There has also been a problem with denial of science related to COVID-19. Lewandowsky, Oberauer, and Gignac (2013) find that believers of conspiracy theories are more likely to reject scientific propositions. The literature on the sources of science denialism argues that individuals who deny science lack scientific knowledge (Landrum and Olshansky 2019). However, science denialism is complex. Beliefs in science depend on individuals’ prior attitudes and values.1 Studies on the relationship between religion and science suggest that individuals see both religion and science as in conflict or that religion exists to answer questions about meaning and morality, whereas science answers questions about how the natural world works, or that both religion and science completement, influence, and guide each other (Ecklund 2010). In essence, most religious belief systems encapsulate a set of beliefs about perceptions of how a society works and a set of values of how society should work. In this study, we explore how religion is associated with belief in COVID-19 conspiracy theories, especially as religion has come to the forefront of American politics (Jones 2020).

The Role of Religion in the Belief of Conspiracy Theories

Religion and conspiracy theory are usually understood as “involving specific patterns of thought and ideas” that are related in intricate ways to social power (Dyrendal, Roberston, and Asprem 2019). In this section, we specifically seek to understand how conspiracy beliefs are connected to the beliefs of religious adherents.
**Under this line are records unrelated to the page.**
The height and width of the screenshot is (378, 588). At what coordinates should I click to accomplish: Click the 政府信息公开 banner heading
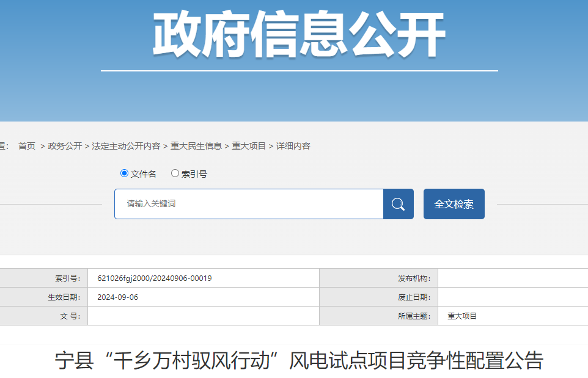click(x=294, y=31)

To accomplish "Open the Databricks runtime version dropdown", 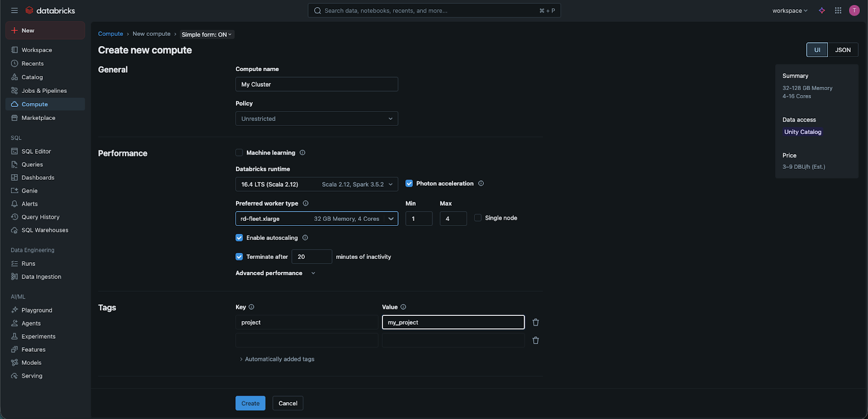I will (x=316, y=185).
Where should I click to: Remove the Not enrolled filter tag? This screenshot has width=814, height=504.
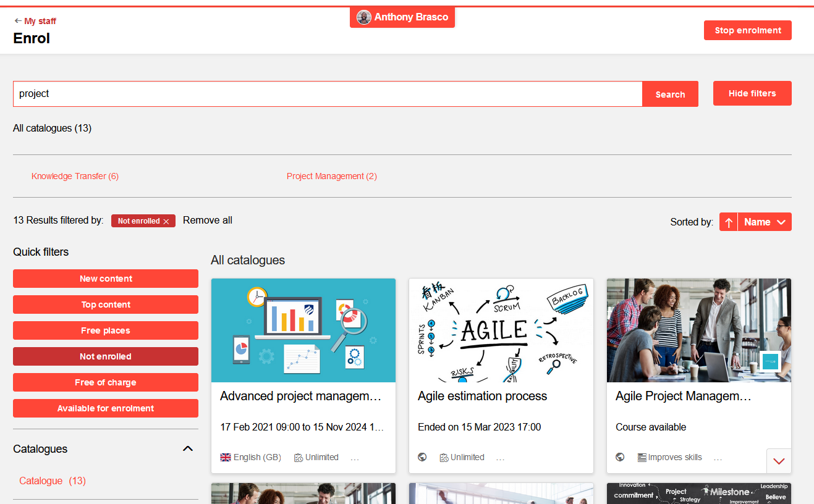point(166,221)
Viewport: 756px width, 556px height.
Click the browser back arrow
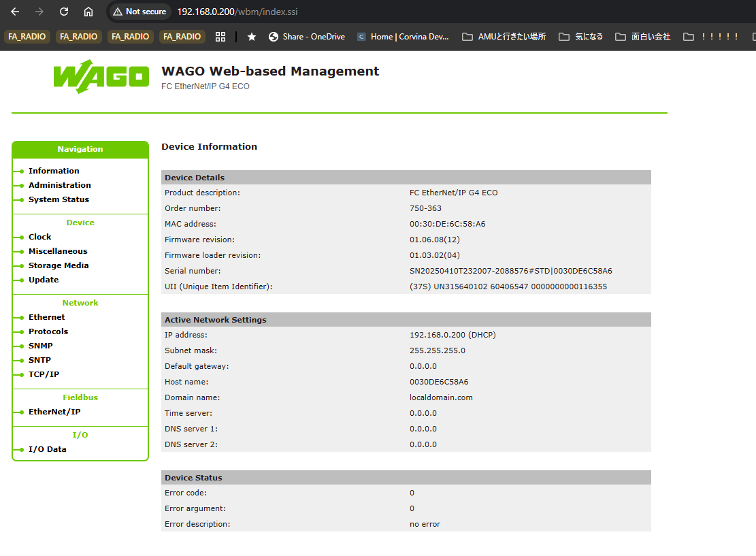[15, 12]

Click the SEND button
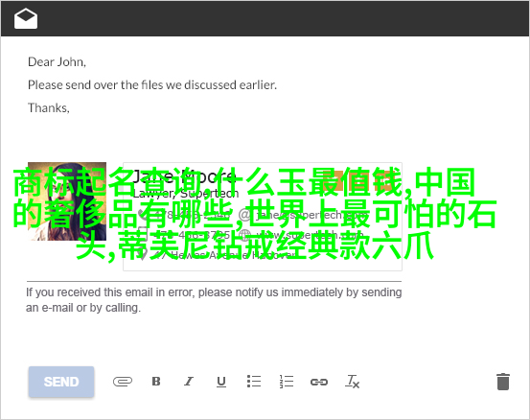(61, 382)
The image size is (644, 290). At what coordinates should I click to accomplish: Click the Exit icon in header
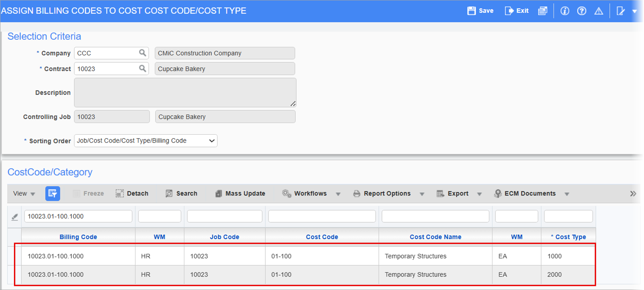pyautogui.click(x=509, y=11)
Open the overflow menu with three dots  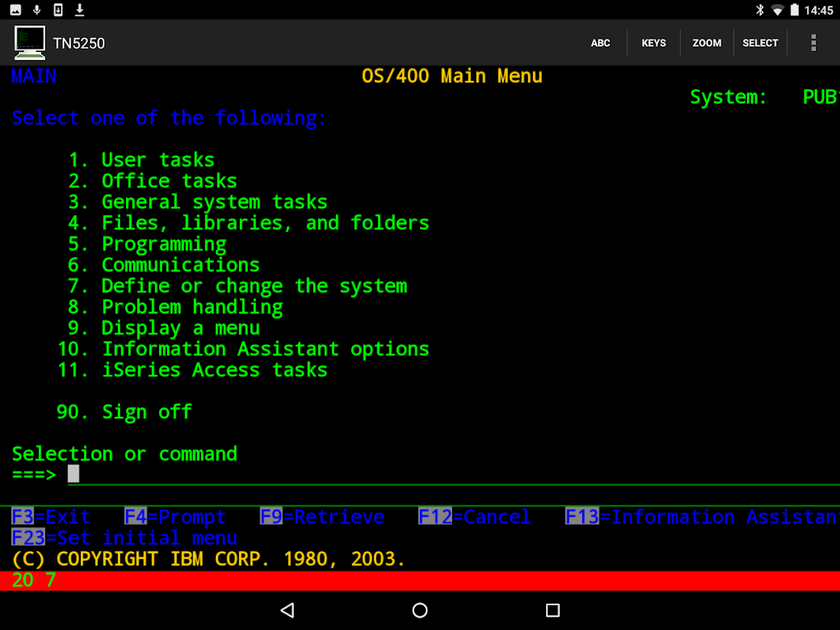point(813,42)
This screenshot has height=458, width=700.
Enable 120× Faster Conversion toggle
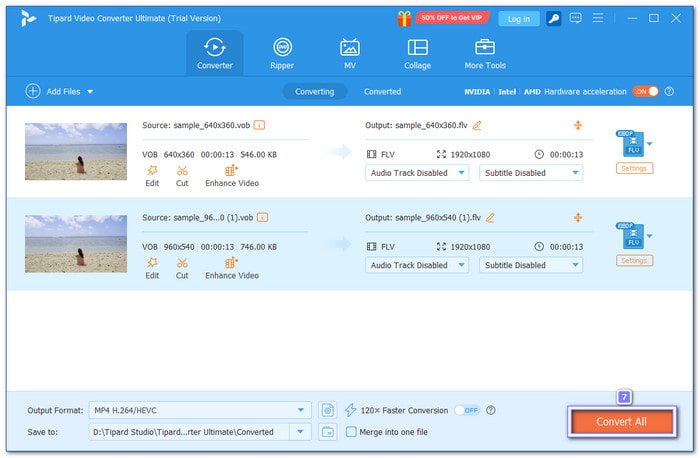[x=466, y=410]
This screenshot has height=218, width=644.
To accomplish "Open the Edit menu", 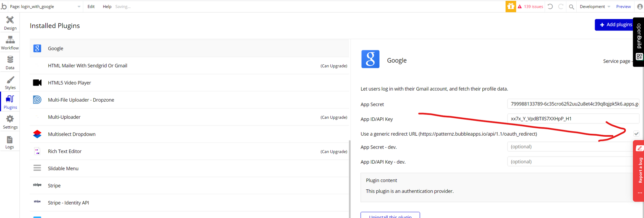I will 91,6.
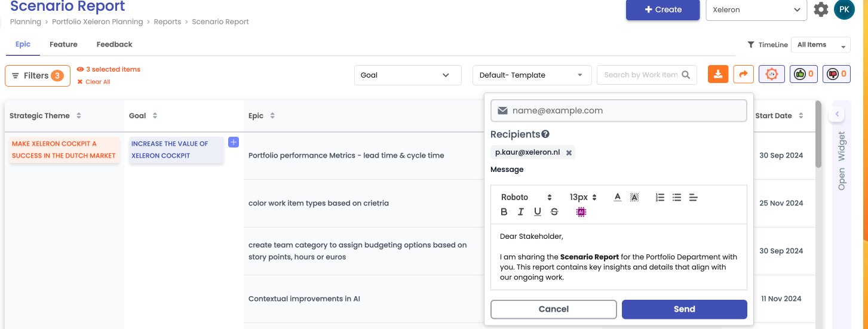The image size is (868, 329).
Task: Open the Roboto font family selector
Action: (526, 198)
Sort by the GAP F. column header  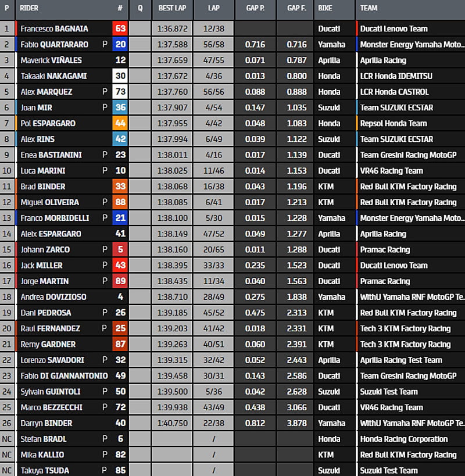(296, 9)
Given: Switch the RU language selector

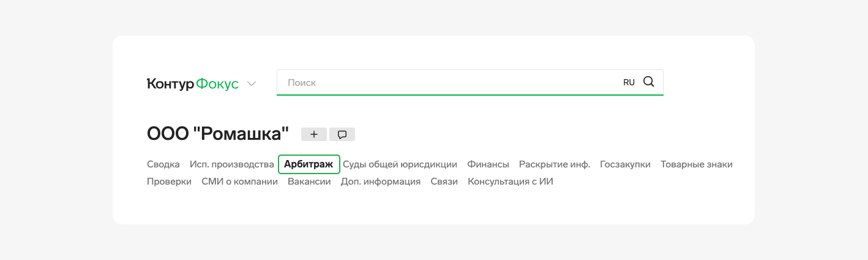Looking at the screenshot, I should [x=629, y=82].
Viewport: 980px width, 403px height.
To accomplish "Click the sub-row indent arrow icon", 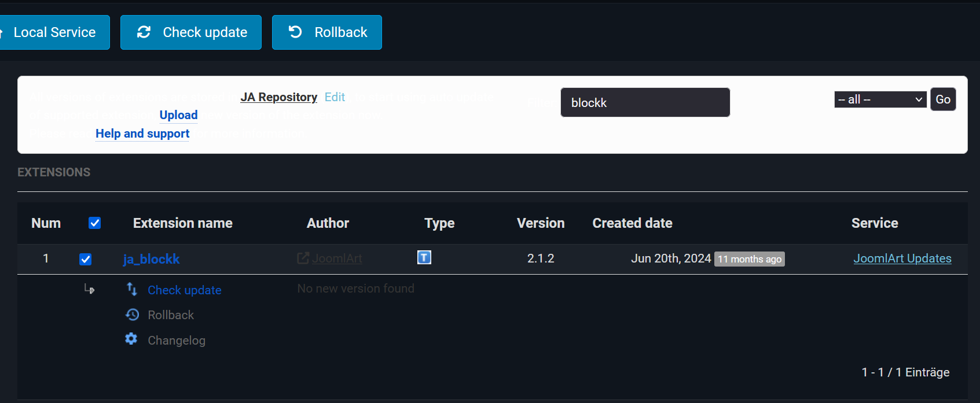I will tap(89, 289).
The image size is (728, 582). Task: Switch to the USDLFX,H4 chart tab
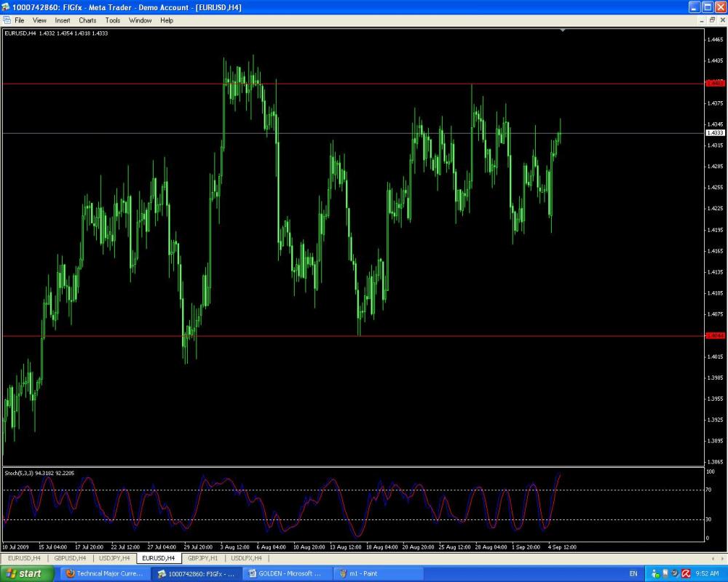[x=246, y=558]
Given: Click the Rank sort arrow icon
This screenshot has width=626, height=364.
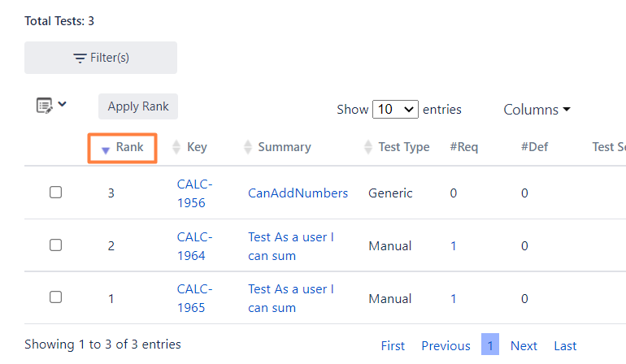Looking at the screenshot, I should click(x=105, y=149).

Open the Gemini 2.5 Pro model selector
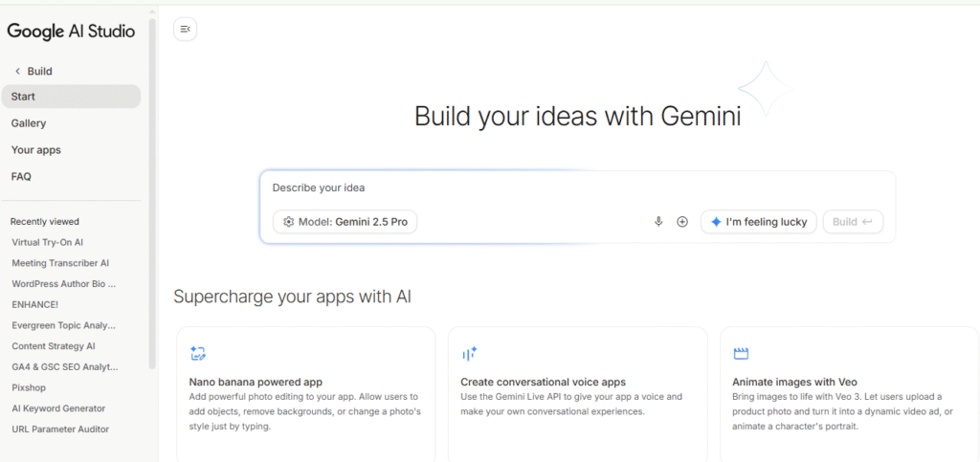(345, 222)
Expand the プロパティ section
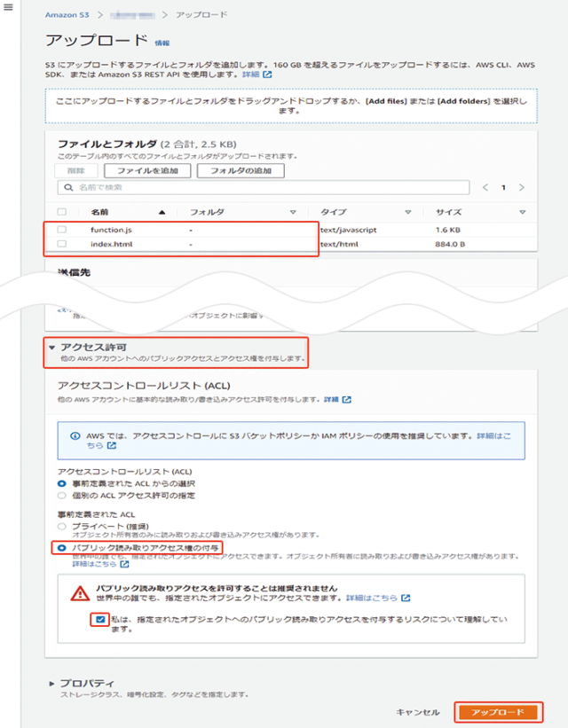The height and width of the screenshot is (728, 568). tap(52, 684)
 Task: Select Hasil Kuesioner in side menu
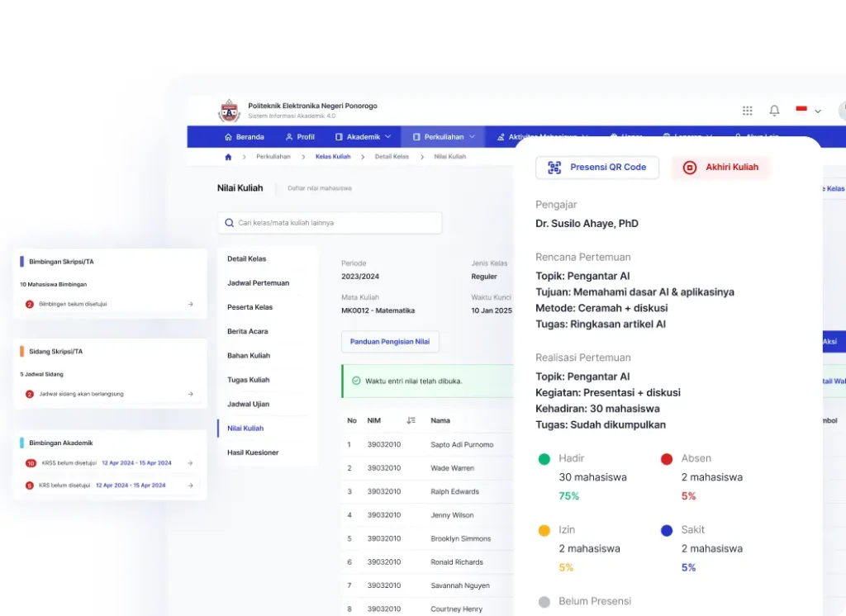point(253,453)
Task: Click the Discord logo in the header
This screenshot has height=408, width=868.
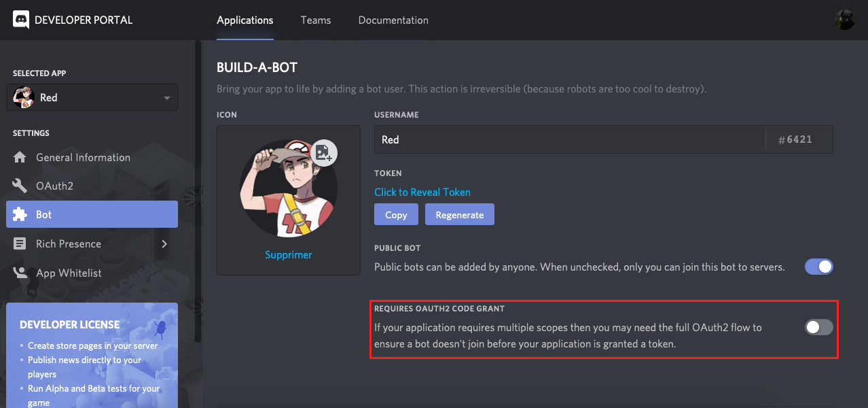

Leveraging previous research, Oliver and Wood (2014) argue that belief in conspiracy theories is the function of two psychological predispositions. The first, “magical thinking,” relates to “an unconscious cognitive bias to draw causal connections between seemingly related phenomena.” This way of thinking is associated with religious beliefs because they project feelings of control when in situations of uncertainty. Beliefs in conspiracy theories are positively related to intuitive rather than analytic thinking (Swami et al. 2014; Oliver and Wood 2018), and religion reinforces intuitionist thinking through beliefs of magical thinking understood as “thinking that relies on omnipotent fantasy to create a psychic reality that the individual experiences as ‘more real’ than external reality” (Ogden 2010, 318). Religious concepts present in most religions, such as miracles, healing powers, and supernatural manifestations, are easily remembered because they are uncommon and challenge the way things happen typically. For example, magical thinking is present among evangelical Christians who believe in the Prosperity Gospel, a belief system that suggests that individuals who are faithful to God and God’s church will be blessed with health and wealth (Burge 2017).

Belief in religious concepts often helps to make sense of nonsensical occurrences or offers comfort from a perceived higher power. In the same way, conspiracy theories are easily remembered because they involve concepts that are uncommon but can offer explanations for what might seem inexplicable (Andrade 2020).2 Both religion and conspiracy theories provide structure to uncertainty due to their reliance on magical thinking. In this sense, we expect the following hypotheses:

H1: Religious adherents will be more likely to believe in COVID-19 conspiracy theories than religiously unaffiliated individuals.

H2: Individuals who exhibit magical thinking will be more likely to believe in COVID-19 conspiracy theories than those who do not exhibit magical thinking.

Oliver and Wood’s (2014) second predisposition to conspiracy theories relates to Manichean thinking, specifically the belief in a clash between good and evil, which is common in religious rhetoric and “comports with how some people process political information” and how they explain ambiguous events. Most religions subscribe to the idea that good things happen to good people and bad things to bad people (Furnham 2003), thus making them more receptive to messaging that benefits “good” people and punishes “bad” people. For example, evangelical Christians who believe in the Prosperity Gospel may think that those who are faithful will be blessed with health and wealth, while those who are unfaithful will be punished.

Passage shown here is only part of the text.